Repeat precisely the line in which "This screenshot has" occurs and all lines that follow it in the entries below. Pictures must be omitted.

****************************************

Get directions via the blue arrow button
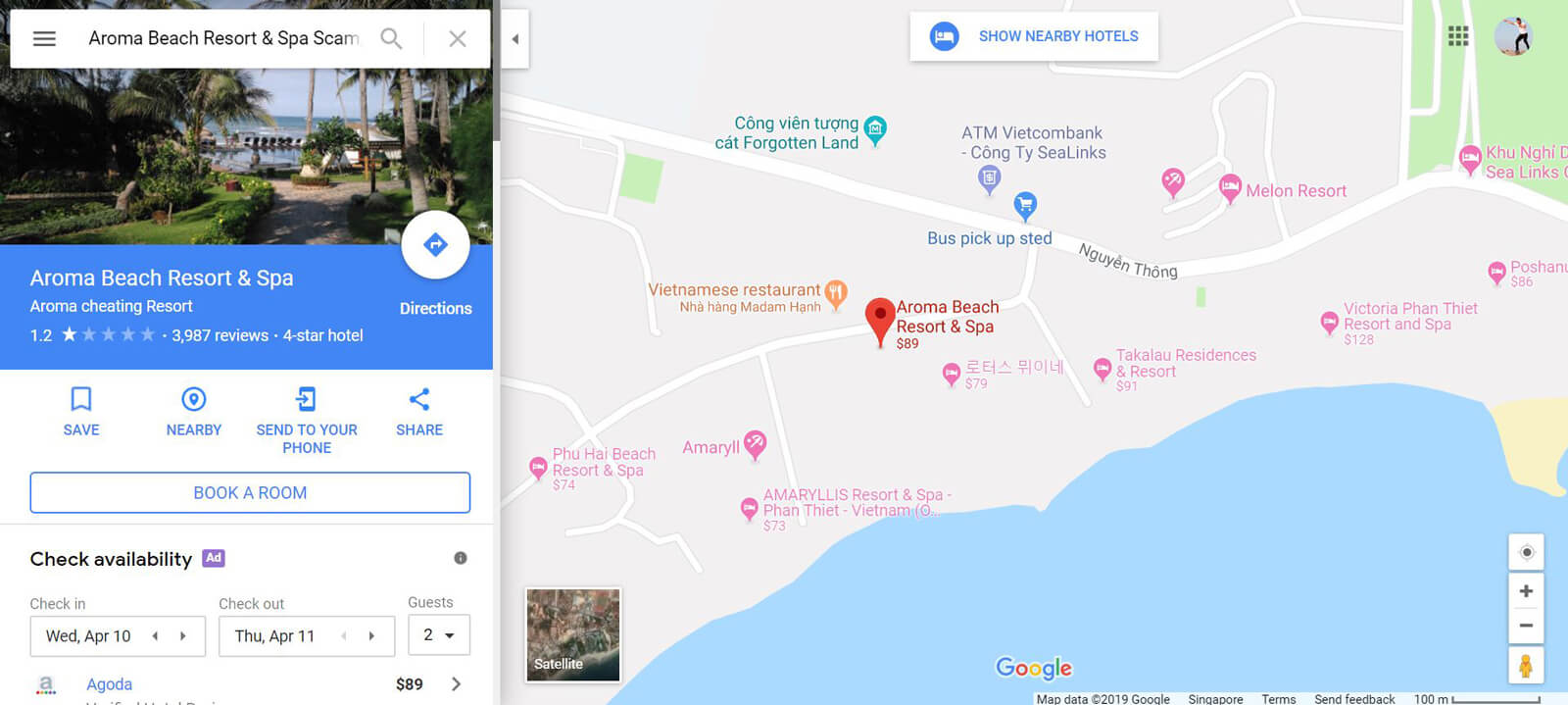 [x=435, y=244]
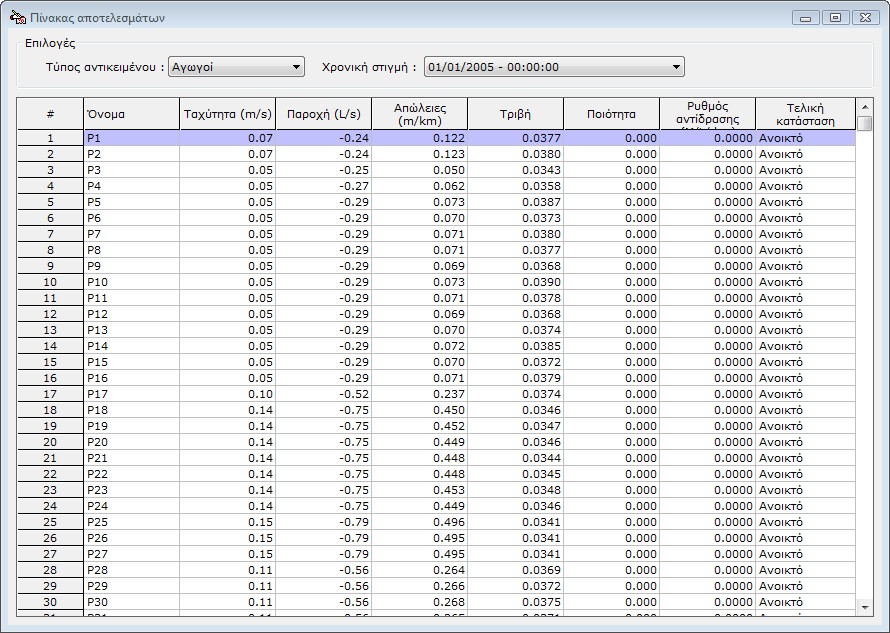Screen dimensions: 890x633
Task: Sort by the Όνομα column header
Action: click(131, 114)
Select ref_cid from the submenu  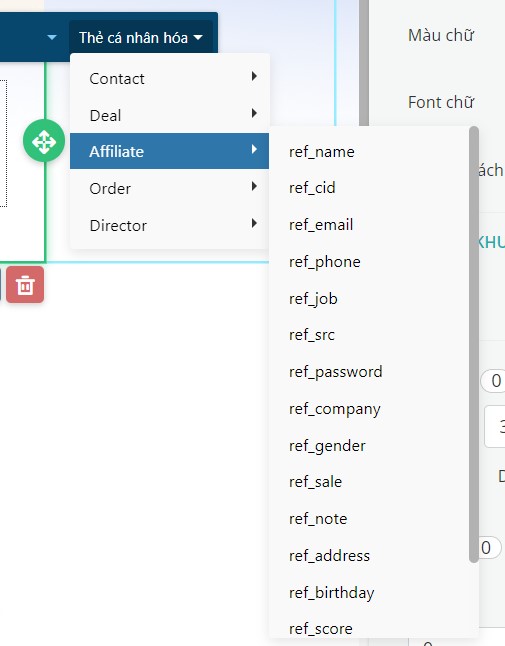tap(312, 188)
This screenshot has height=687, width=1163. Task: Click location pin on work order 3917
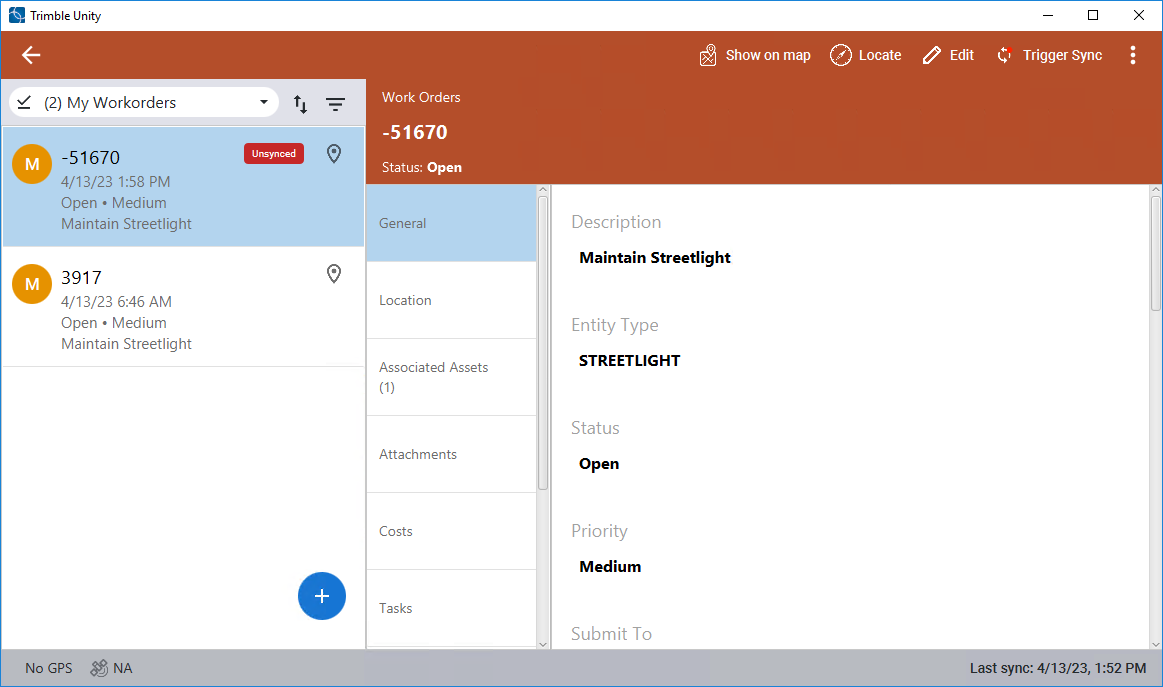click(x=334, y=273)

****************************************

ANSWER SPACE:
This screenshot has height=687, width=1163. Task: Click location pin on work order 3917
click(x=334, y=273)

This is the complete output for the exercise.